– Продадим-ка всё… Купим дом в городе. Вы – девки смышлёные, устроитесь. Ну на что вам далось это хозяйство? Корова, гуси… Пахать, сеять, жать… Коротать холодные зимы в одиночестве… Там вы увидите людей и прочее.
– Надо пережить это время, отец, – говорила старшая. – Да и где ты сейчас купишь дом? Работать на немцев мы не станем, а если ты боишься, что мы останемся без своих принцев, то что ж – на всё Божья воля. Принцев сейчас повыбили. Так что лучше пахать и сеять.
Младшая соглашалась с нею и на этом разговор кончался. Впрочем, отсюда, из Завитой, он не хотел уезжать, и никуда бы не уехал, будь его воля. Вся деревня, состоявшая из одной улицы, протянувшейся на несколько километров вдоль леса, давно уже была его единственной пристанью…
В городе шли облавы, и каждый, кто не служил в полиции и не питал симпатии к немцам, в эти дни старался пореже бывать в городе. Улицы опустели, притихли, и даже в базарный день не скрипели на ней несмазанные колёса крестьянских телег, не грохотали по булыжной, разбитой ещё в июне, мостовой. Если где-то скрипнет калитка или раздаётся топот кованных тяжёлых сапог, в тёмных провалах окон появляются тревожные, серые лица.
….
Уже несколько дней на площади, возле магистрата висел человек. Роста он был небольшого, худой, светло-русый; на нём была светлая, давно нестиранная, с ржавыми пятнами крови, армейская сорочка, зелёные солдатские галифе с обрезанными штрипками. Сбитые босые ноги посинели на пронизывающем ветре. Неподалёку от него, сгорбившись и прижимая к животу винтовку, притоптывая кривыми ногами, ходил чёрный, как ворона, полицейский. Кляня ветер, своё невезенье и немцев, что поставили его здесь, около висевшего, он выписывал небольшие круги, норовя уйти на сторону, где не так зверски продувалась площадь, прикрытая массивными стенами старой каменной ратуши. Но там он не был виден из окон пастерунка, и начальник, не дай господи, если заметит его отсутствие на посту, съездит по морде, да так, что потом ни один дантист не соберёт твою челюсть.
«А где теперь дантисты?», – думал Шулейка. – Был Рабинович, так сам же он, Шулейка, отвёл его в радзивиловский парк. «Другим-то полицаям что?
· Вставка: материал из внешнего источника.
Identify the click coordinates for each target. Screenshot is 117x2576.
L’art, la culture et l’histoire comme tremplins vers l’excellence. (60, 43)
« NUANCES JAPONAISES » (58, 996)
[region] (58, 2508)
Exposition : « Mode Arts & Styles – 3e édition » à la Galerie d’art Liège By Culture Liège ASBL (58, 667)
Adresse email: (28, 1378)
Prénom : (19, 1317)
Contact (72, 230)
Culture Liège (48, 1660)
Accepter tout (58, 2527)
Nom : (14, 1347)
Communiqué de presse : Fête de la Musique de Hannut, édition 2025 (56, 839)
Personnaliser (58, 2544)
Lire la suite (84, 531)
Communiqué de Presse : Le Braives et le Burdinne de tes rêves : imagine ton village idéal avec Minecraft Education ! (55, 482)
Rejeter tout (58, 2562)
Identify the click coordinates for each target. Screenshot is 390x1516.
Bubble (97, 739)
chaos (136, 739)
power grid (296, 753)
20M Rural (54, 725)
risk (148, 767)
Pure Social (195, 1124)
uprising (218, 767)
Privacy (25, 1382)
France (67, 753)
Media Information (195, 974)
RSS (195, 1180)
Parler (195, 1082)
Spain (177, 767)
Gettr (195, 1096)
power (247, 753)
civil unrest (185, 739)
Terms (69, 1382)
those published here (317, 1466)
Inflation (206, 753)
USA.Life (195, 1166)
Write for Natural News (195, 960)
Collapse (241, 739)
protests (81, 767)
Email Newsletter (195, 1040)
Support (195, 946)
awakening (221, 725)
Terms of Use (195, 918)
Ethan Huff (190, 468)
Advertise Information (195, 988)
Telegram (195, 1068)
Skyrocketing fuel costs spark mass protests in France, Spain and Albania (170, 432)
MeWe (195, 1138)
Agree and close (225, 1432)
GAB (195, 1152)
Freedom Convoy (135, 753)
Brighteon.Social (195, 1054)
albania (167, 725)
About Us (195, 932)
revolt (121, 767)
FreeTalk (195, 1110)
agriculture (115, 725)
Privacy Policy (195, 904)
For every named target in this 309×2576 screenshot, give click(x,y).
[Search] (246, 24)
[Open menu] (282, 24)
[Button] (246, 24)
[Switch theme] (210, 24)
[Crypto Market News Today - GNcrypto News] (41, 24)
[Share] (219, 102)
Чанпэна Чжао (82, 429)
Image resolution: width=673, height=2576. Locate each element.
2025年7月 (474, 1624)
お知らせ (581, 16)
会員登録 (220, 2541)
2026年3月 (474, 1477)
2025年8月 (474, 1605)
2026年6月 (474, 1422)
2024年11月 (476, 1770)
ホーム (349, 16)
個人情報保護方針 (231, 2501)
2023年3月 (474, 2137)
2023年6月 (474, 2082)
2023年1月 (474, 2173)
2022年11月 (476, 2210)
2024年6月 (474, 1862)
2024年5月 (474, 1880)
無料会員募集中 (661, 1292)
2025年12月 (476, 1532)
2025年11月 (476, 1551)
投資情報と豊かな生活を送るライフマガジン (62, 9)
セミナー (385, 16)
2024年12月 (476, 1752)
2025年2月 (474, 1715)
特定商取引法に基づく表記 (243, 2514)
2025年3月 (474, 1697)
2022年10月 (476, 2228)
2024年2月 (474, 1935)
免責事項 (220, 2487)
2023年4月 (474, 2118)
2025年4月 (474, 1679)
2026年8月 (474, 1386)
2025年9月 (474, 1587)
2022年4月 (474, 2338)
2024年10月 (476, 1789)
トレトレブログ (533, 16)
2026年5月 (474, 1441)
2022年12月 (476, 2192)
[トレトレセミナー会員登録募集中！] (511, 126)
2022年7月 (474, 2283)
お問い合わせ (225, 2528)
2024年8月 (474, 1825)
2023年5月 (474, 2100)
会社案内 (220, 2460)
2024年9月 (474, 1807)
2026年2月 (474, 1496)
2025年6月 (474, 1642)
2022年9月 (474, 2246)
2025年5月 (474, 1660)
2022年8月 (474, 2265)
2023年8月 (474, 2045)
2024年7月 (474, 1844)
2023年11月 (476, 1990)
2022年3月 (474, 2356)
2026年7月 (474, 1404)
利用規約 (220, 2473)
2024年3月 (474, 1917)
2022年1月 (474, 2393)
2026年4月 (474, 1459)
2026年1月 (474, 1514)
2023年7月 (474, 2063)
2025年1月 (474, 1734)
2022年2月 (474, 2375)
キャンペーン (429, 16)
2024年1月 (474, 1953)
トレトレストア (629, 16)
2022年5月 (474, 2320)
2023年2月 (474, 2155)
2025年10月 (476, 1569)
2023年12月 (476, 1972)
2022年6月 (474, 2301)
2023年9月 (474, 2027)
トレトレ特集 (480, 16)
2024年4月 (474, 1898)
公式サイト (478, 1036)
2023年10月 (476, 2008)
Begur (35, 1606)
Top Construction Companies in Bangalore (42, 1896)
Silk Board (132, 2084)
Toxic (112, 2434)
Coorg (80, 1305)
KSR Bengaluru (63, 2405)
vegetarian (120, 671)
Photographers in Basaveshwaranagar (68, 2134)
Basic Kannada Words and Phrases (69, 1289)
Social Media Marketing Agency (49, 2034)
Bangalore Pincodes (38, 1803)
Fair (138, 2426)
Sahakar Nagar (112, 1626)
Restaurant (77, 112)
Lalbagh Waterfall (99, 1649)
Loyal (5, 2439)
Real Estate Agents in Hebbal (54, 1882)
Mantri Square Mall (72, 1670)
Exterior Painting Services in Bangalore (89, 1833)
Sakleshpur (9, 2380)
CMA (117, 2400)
Сидят себе в старой лавке Рифтиных и смалят самосад… Хорошая была лавка до войны!»
Когда расстреляли евреев, Шулейка, выждав, через кухонное окошко влез в дом Рифтиных и долго искал по всяким закуткам, хватал и перетаскивал вещи, лазал под печь, забитую старыми дырявыми горшками, рылся в комодах, пропахших нафталином, спускался в погреб и шарил там под гнилой картошкой и за старыми кадушками с перекисшей капустой.
В тёмном чулане висели всякие колбасы и пахло мылом и сыромятными ремнями.
«Эти Рифтины знали толк в жизни: под лавкой сделали такую пивницу, что сам Бог оттуда бы не выбрался. Ну а что толку? Пришли немцы и выкурили Рифтина из лавки, сделали там пастерунек, а в пивнице, среди хомутов и чересседельников, держали всю семью.
Сейчас туда конопатят всех, кто попадётся – и пьяных, и так просто – у кого неподходящая морда. Вот и этого, что висит, вначале били в пивнице. Тоже скажут – партизан! Это всё начальник, Дылевский, хочет выслужиться перед немцами. Когда ездил на облаву в Сейловичи, где-то в кустах поймал хлопца в военных штанах и чёрной телогрейке, надетой прямо на сорочку. Мало ли кто сейчас ходит в солдатских галифе! Когда грабили большевистские казармы, так и он, Шулейка, хапнул, дай ты Боже, не одну шинельку. Тоже мне – партизан! Если каждого так дубасить – так самим папой римским признается. Говорил, что беженец, что на заработки пришёл, из-под Минска. От голода куда не пойдёшь! А всё Дылевский, перед немцами хочет вылизаться – на, партизана поймал! Повесили хлопца ни за что, ни про что… Оно, правда, партизан много развелось в районе, и для острастки повесить кого-нибудь не помешает!